In Fabric – A deliciously deranged modern Giallo with a strong queer sensibility, Peter Strickland’s movie about a killer dress feels like it was made for the queens. Oscar nominee Marianne Jean-Baptiste plays Sheila, an unlucky shopper who purchases a hot new number from a shady clerk and, to put it very mildly, chaos ensues. The film slows down a little with a surprising swerve into a secondary story, but as a whole, this thing is just completely bananas and offers an endlessly intriguing spoof of fashion, consumerism, and horror cinema itself.
Her Smell – Imagine John Cassavetes making a Courtney Love biopic and you get Her Smell, a showbiz horror show in five acts. Alex Perry Ross’ chaotic and stressful sixth feature stars Elizabeth Moss as Becky Something, a drug-addicted rock star struggling with fame and sobriety, and it will be absolute crime against cinema if she isn’t nominated for Best Actress this year – the intensity and vulnerability on display here is simply mind-blowing. The supporting cast (Eric Stolz, Virginia Madsen, Carla Delevingne, Amber Heard, Agyness Deyn) do their thing, but this is Moss’ show, from the first frame to the last.
Hustlers – Based on an infamous article in New York magazine, Lorene Scafaria’s urban morality tale about a gang of strippers who start drugging and robbing their Wall Street clients lived up to all the pre-release buzz and delivered a career-best performance from Jennifer Lopez. Sure, the first hour is padded with a lot of music montages, but the film becomes absolutely riveting once the plot kicks in, and excels in all the departments another female-driven crime drama (The Kitchen) failed. Extra snaps for casting musical goddesses like Lizzo and Cardi B.
The Last Black Man in San Francisco – Director Joe Talbot and longtime friend (and lead actor) Jimmie Fails’ haunting and elegiac masterpiece about gentrification and displacement in San Francisco’s historically black Fillmore district brims with authenticity and heart in every frame. Poetic and meditative, it’s about a young man attempting to reclaim a beautiful Victorian home his grandfather built in the 1940s. Adam Newport-Berra’s cinematography is especially noteworthy, as is the gorgeous score by Emile Mosseri.

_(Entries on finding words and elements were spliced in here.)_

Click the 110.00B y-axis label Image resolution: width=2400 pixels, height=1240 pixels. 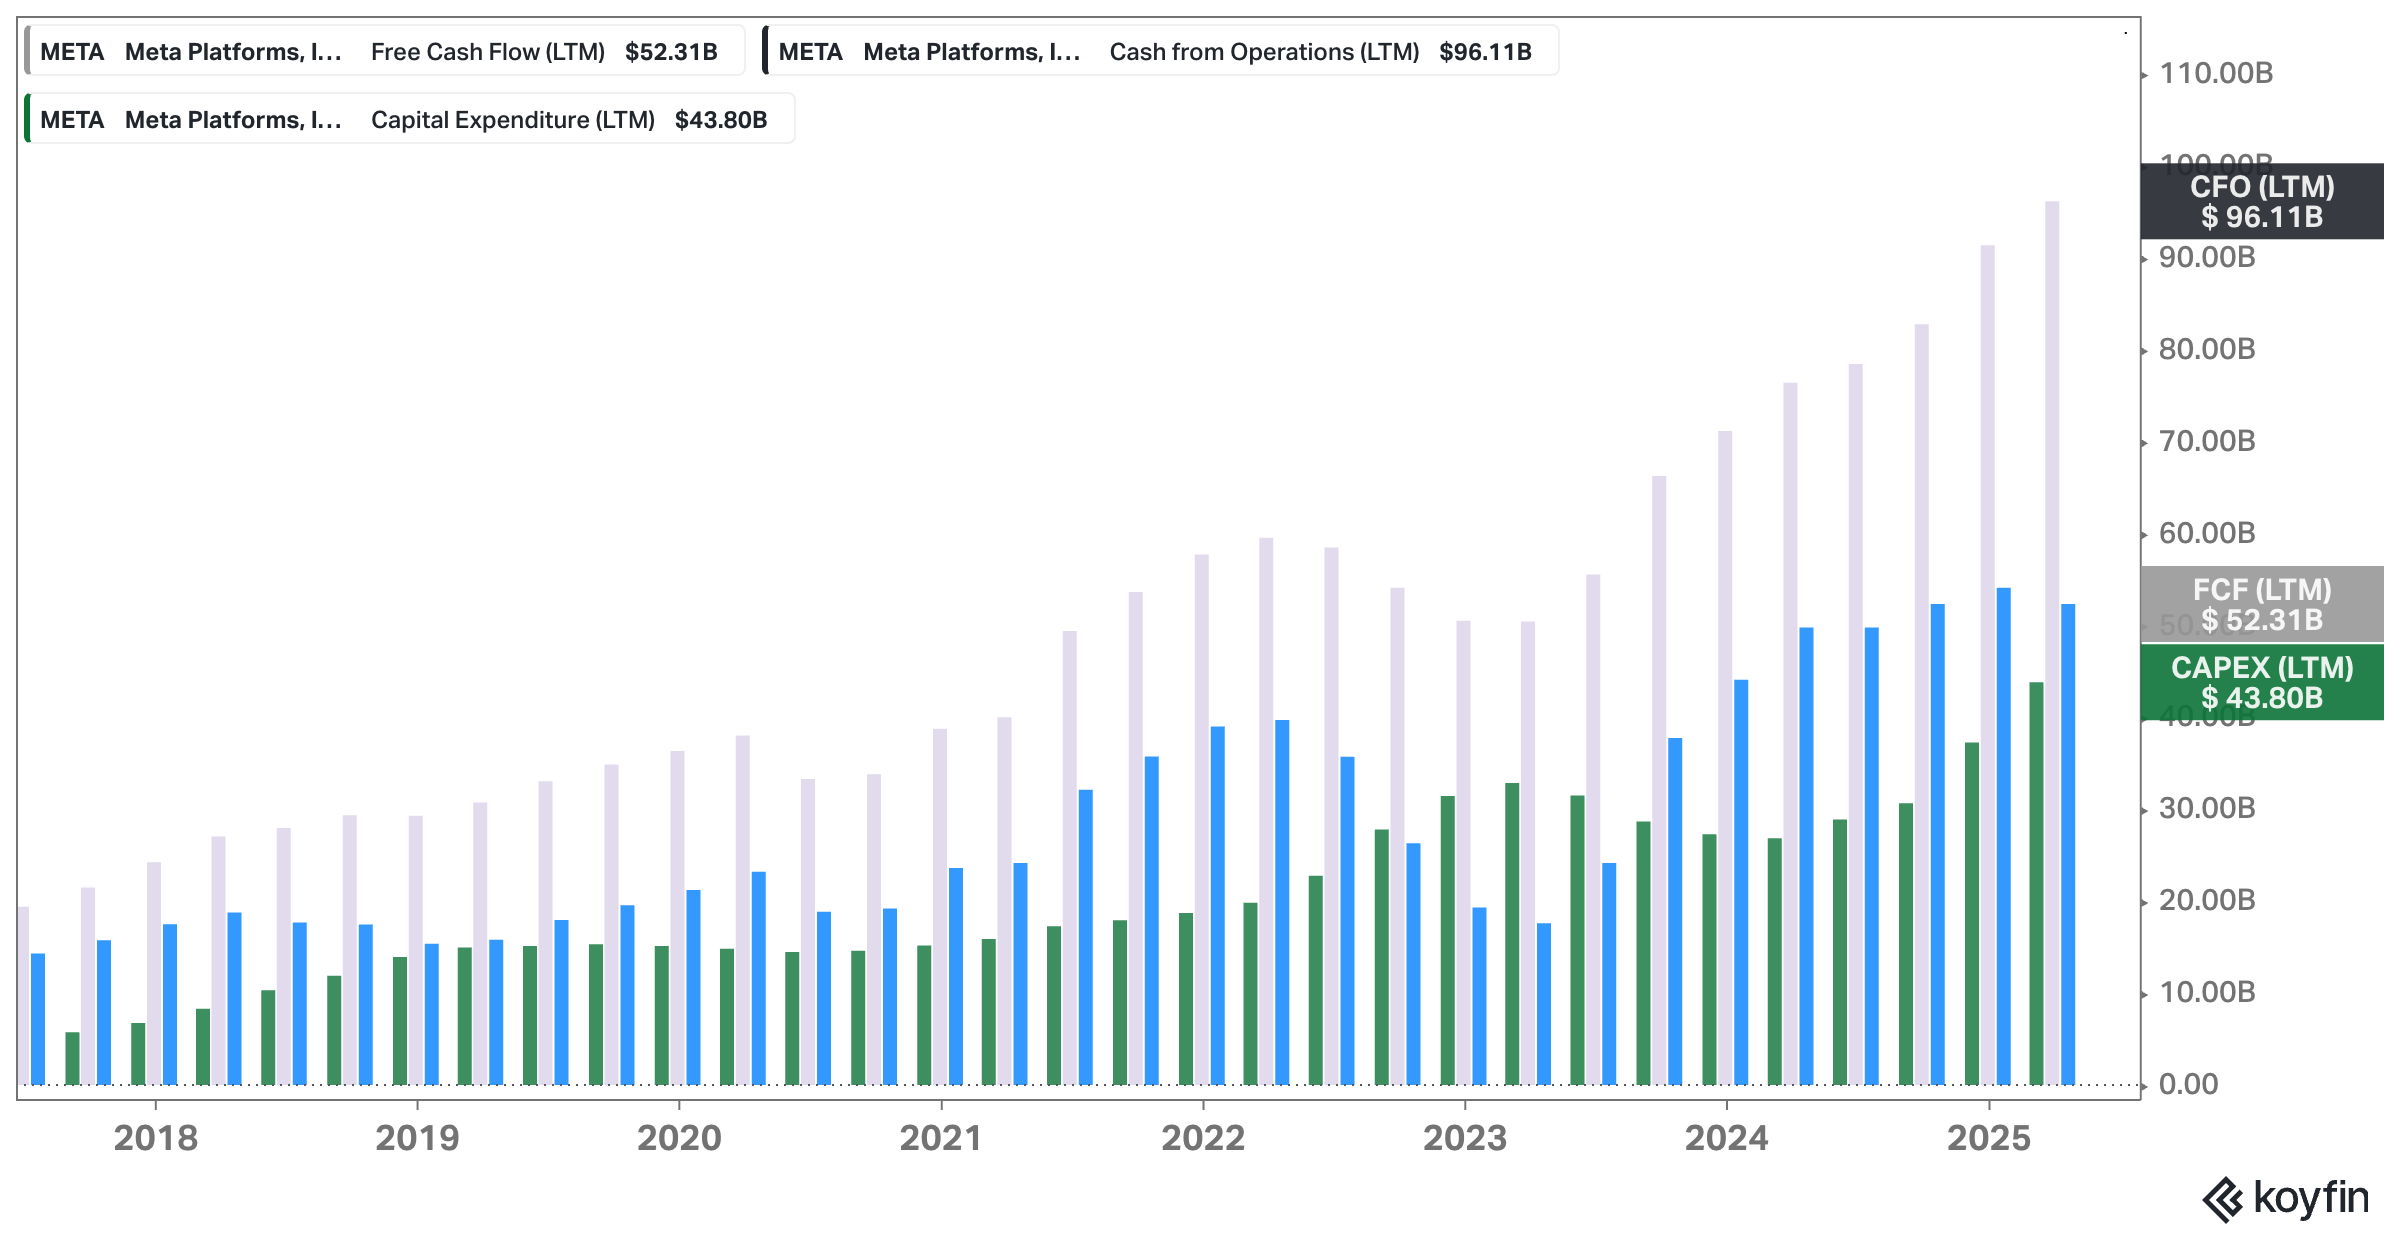[2215, 73]
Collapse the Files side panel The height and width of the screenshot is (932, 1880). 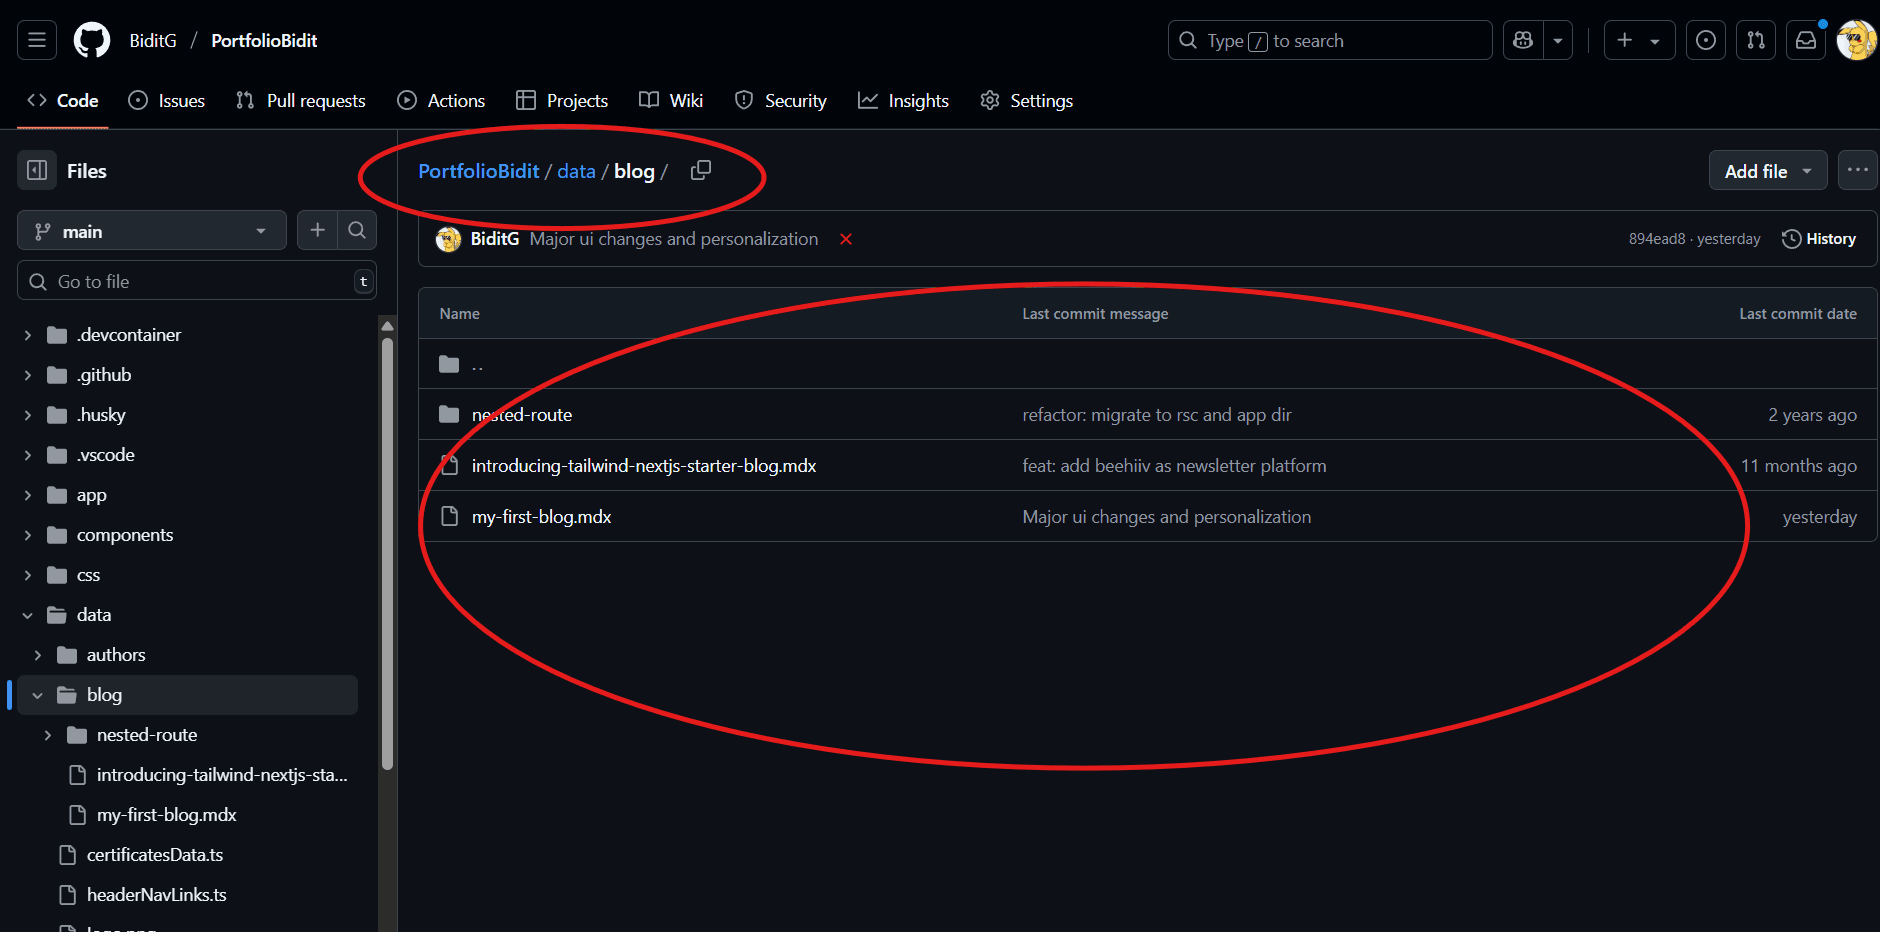click(37, 171)
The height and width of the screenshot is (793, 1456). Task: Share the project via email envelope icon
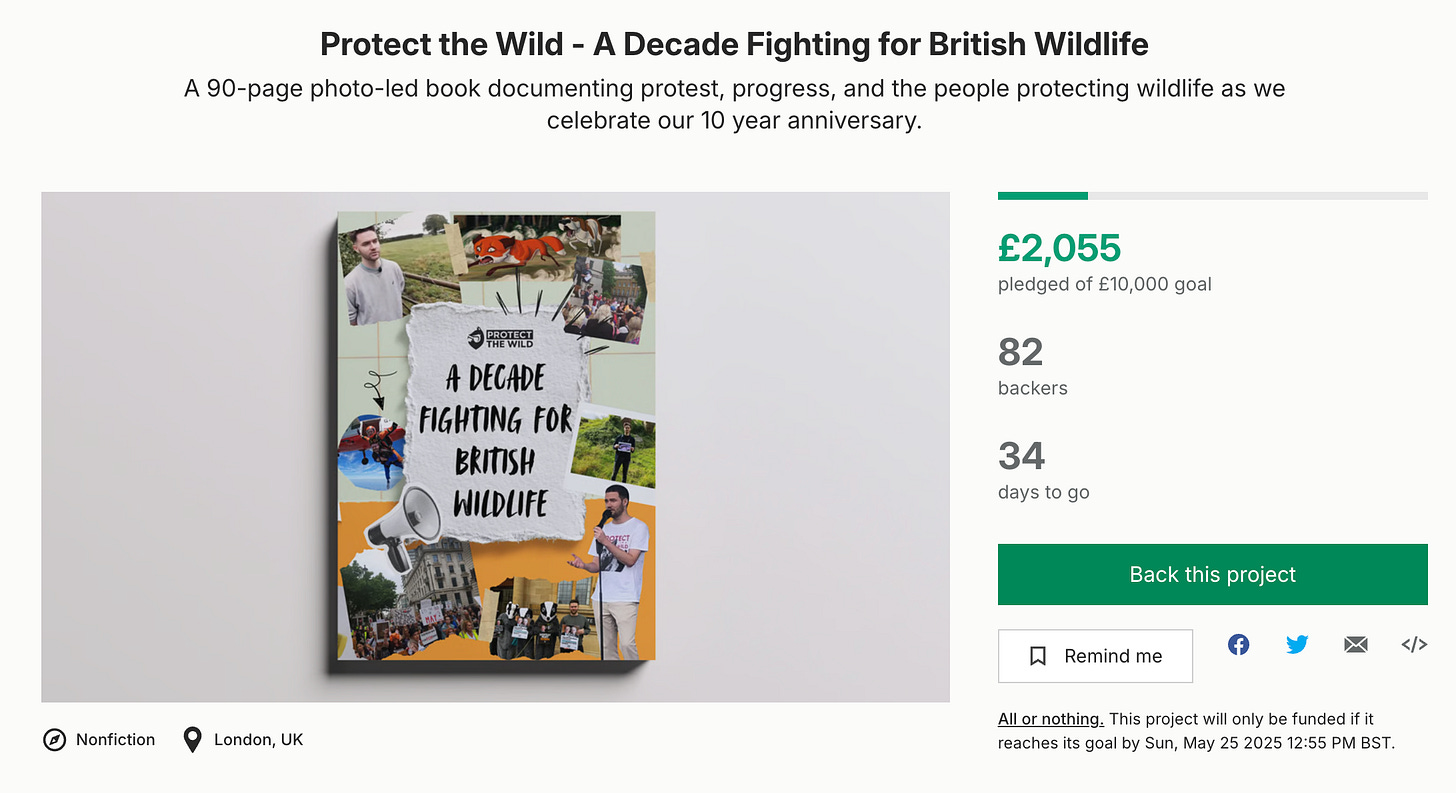click(1355, 645)
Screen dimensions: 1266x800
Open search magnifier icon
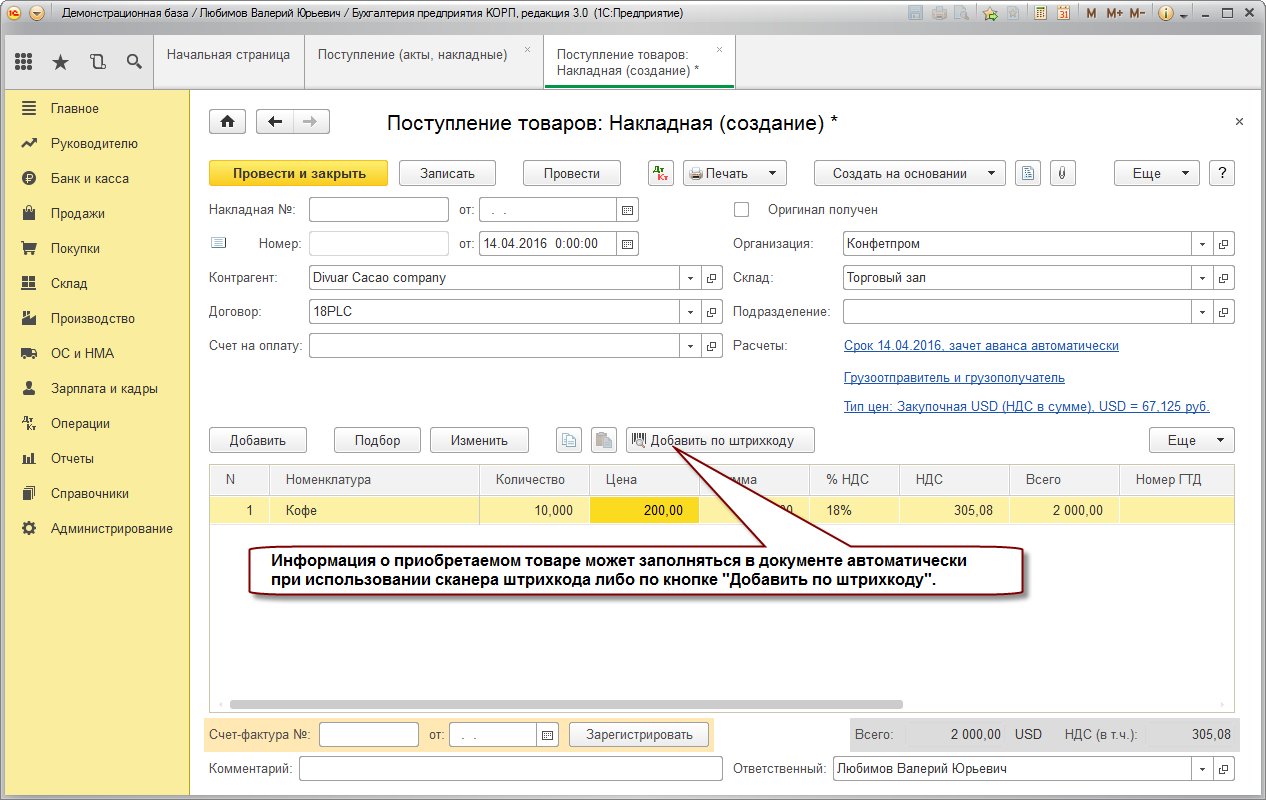[134, 62]
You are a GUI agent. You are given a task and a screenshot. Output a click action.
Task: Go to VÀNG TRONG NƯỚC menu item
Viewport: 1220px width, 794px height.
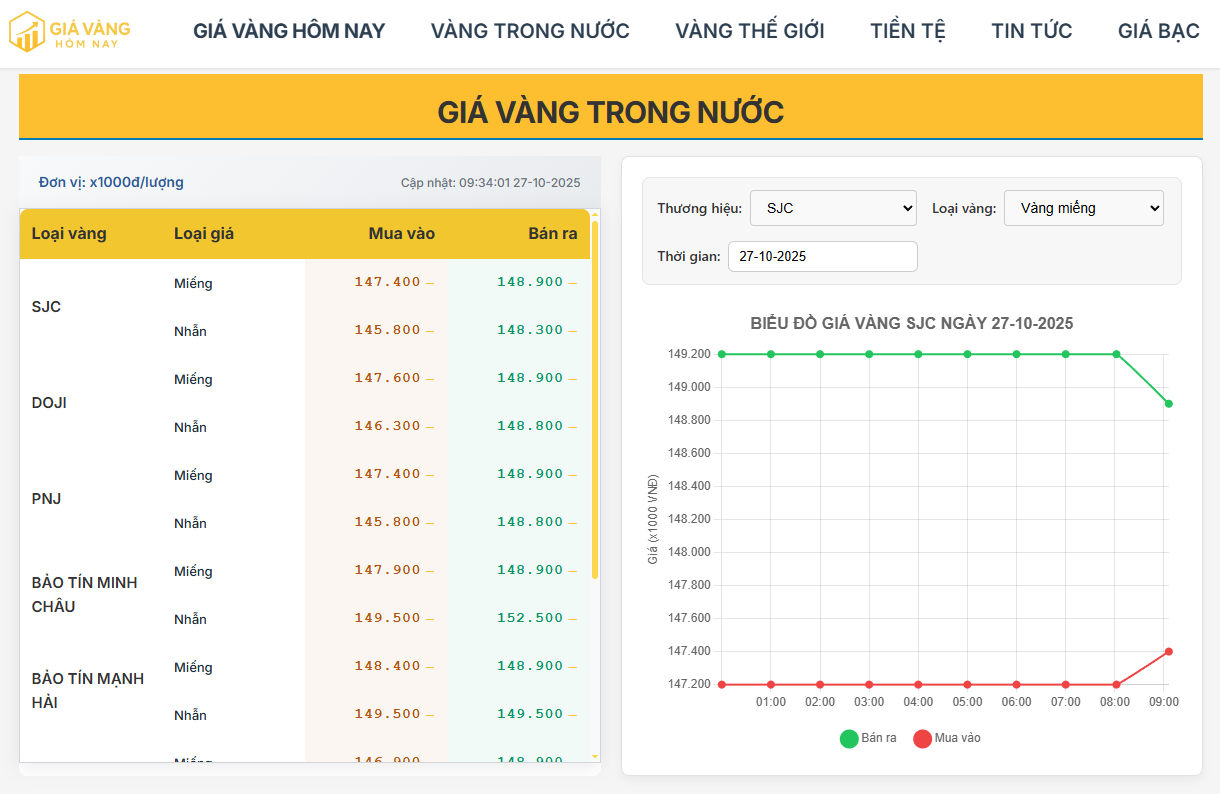pyautogui.click(x=530, y=31)
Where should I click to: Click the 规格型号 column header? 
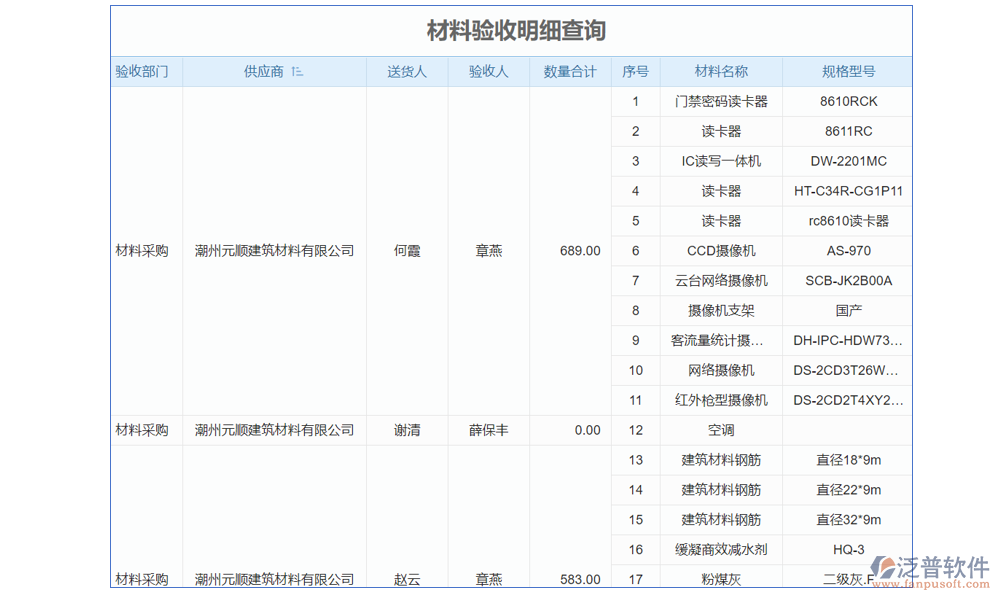coord(848,72)
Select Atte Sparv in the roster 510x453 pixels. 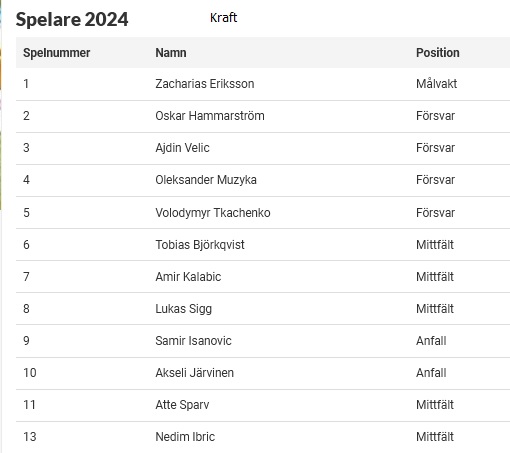[x=182, y=405]
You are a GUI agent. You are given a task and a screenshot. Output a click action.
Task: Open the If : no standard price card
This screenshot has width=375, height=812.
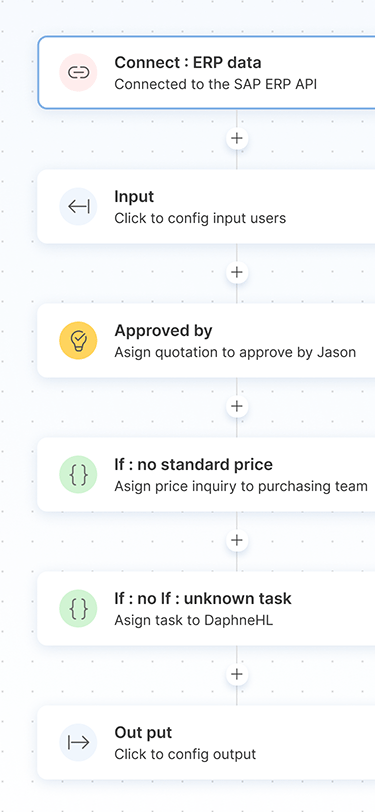point(206,474)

The Lighthouse – An artsy black & white fever dream with lots of farts, cum, and booze, Robert Eggers’ film about two lighthouse keepers (Robert Pattinson and Willem Dafoe) duking it out on an isolated island in the 1890’s certainly isn’t for everyone. It’s talky, pretentious and starts off a bit slow, but you’ll jump onboard once the film casts its weird mermaid spells and Dafoe goes completely ham – seriously, the performance is just a few notes shy of pure camp. Although Pattinson’s accent is a little shaky, a strong commitment to the role is there, and his work in the outrageous third act is really something to behold.
Midsommar – Ari Aster’s sprawling follow-up to last year’s Hereditary cements the director’s status as the most exciting and emotionally candid emerging voice in the terror genre. Less cerebral and more visceral than its predecessor, the story of an unhappily-in-love American couple (Florence Pugh and Jack Reynor) whose Swedish holiday turns into a drugged-out pagan nightmare relies on old-fashioned visual storytelling. Pawel Pogorzelski’s cinematography is a marvel, turning the idyllic pastoral setting (Hungary standing in for Sweden) into a central character, equal parts alluring and menacing. Throughout, Aster expertly controls the pace, building to an etive denouement that perfectly complements the insane proceedings.
Parasite – Come for the architecture porn…stay for the curiously perfect filmmaking in Bong Joon-ho’s Palme d’Or-winning black comedy Parasite. The South Korean director (Memories of Murder, Snowpiercer, Okja) keeps one-upping himself with every project, and his latest masterpiece effortlessly bounces between genres (biting satire, family drama, heist joint, straight-up horror) with striking confidence and ease. The less you know going in the better, but let’s just say it’s a clash of epic proportions between the haves and have-nots and comes armed with more than a few clever tricks up its sleeve.
Portrait of a Lady on Fire – In a year filled with mediocre tales of forbidden sapphic lust (Elsa & Marcela, Tell It To The Bees), two films bucked the trend and garnered across-the-board critical acclaim. Set on an remote island in Brittany at the end of the eighteenth century, Céline Sciamma’s absolutely brilliant Portrait of a Lady on Fire tells the story of a female artist (Noémie Merlant) commissioned to paint a wealthy young woman (Adèle Haenel) who’ll soon enter an arranged marriage. Visually splendid and beautifully acted, it rivals only Parasite as the best foreign film of the year. Additionally, Kantemir Balagov’s deeply disturbing Russian drama Beanpole is an absolute knockout and features a lesbian relationship so viciously twisted, it’ll make your head spin.
Synonyms – Winner of the Golden Bear at the Berlinale, Nadav Lapid’s gonzo-ish film about cultural displacement naturally caused a bit of controversy after its premiere – a tale of an ex-Israeli soldier (Tom Mercier) on a mission to renounce his national identity and become French couldn’t be viewed as anything but politically provocative. Based on Lapid’s own experience of moving to Paris and refusing to speak Hebrew, the film is dazzlingly unpredictable, not just in its storytelling and subversion of stereotypes, but especially in its tone and filmmaking style. Exhausting, unreliable and super nervy, you wont see anything else like it this year.
Uncut Gems – Ugh. Hate to break it to you, but Adam Sandler, the nation’s biggest purveyor of unwatchable homophobic “comedies,” turns in an Oscar-worthy performance in the Safdie brothers almost unbearably intense neo-noir about a jeweler who fucks with the wrong people. Sandler was born to play Howard Ratner, a Diamond District sleazebag with a gambling problem, and dives so far into the role, it almost makes you forget he’s spent decades making garbage like Jack & Jill and I Now Pronounce You Chuck and Larry.